The Veritaxis appeared on sensors, listing badly as it tumbled toward the asteroid field. Hull breaches visible on the external scans. Life support failing. We had less time than Captain Tor'van's original estimate.
"Two hours, fourteen minutes until the field intersection," I reported.
"Then we work fast." Vaxon's voice was granite-steady from the pilot's station. "Navigation team, I need a path."
The asteroid field filled the viewscreen as a chaotic swarm of rock and ice, spinning through space in patterns that looked random but followed complex gravitational mathematics. Beautiful and deadly in equal measure.
I pulled up the field's structural data, calculating density gradients and orbital trajectories. Numbers flooded my display, variables multiplying faster than consciousness could track. My training took over, processing the data through practiced analytical frameworks.
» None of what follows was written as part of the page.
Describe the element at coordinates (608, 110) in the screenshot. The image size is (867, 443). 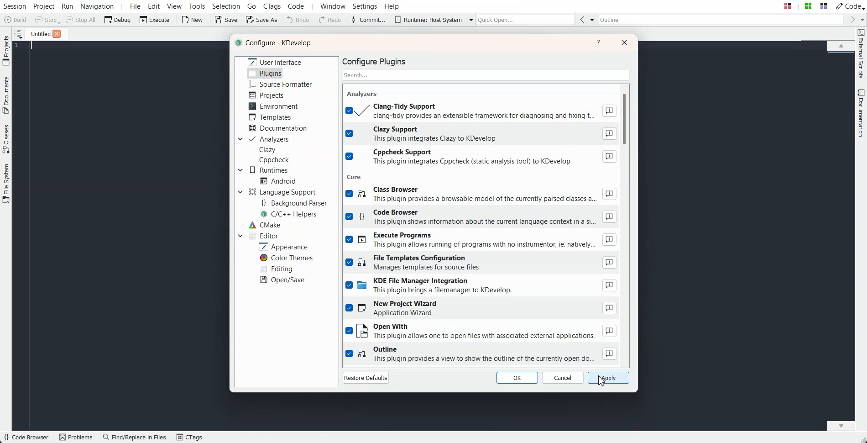
I see `About` at that location.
Beside me, Jalina stared at the viewscreen with the same intensity she brought to studying empty cargo bays. Her fingers moved through the holographic asteroids, tracing invisible paths.
"There," she said suddenly, highlighting a route. "That corridor, between those two large asteroids. They're rotating in opposite directions, creates a stable channel."
I ran the calculations. She was right. The corridor would remain navigable for the next ninety-three minutes before the asteroids' rotation shifted the passage closed.
"Confirmed. Transmitting coordinates to Vaxon."
Mercy's Wing adjusted course, diving into the asteroid field with controlled precision. The first asteroids swept past at distances that made even my calculated calm waver slightly. Massive rock formations, some larger than Mothership, spinning through space close enough to see surface details.
"Secondary route needed," Vaxon called. "Debris field ahead."
Jalina was already tracing it. "Up and right, thirty-seven degrees. There's a gap."
I calculated. "Confirmed, but the gap is narrowing. We have eight seconds."
"Then we go fast."
We did. Mercy's Wing shot through the opening with meters to spare on either side, asteroids closing behind us like teeth.
My markings brightened involuntarily with am adrenaline response I couldn't suppress. Beside me, Jalina was grinning, her fear transmuted into exhilaration.
"Again," Vaxon demanded. "Next path."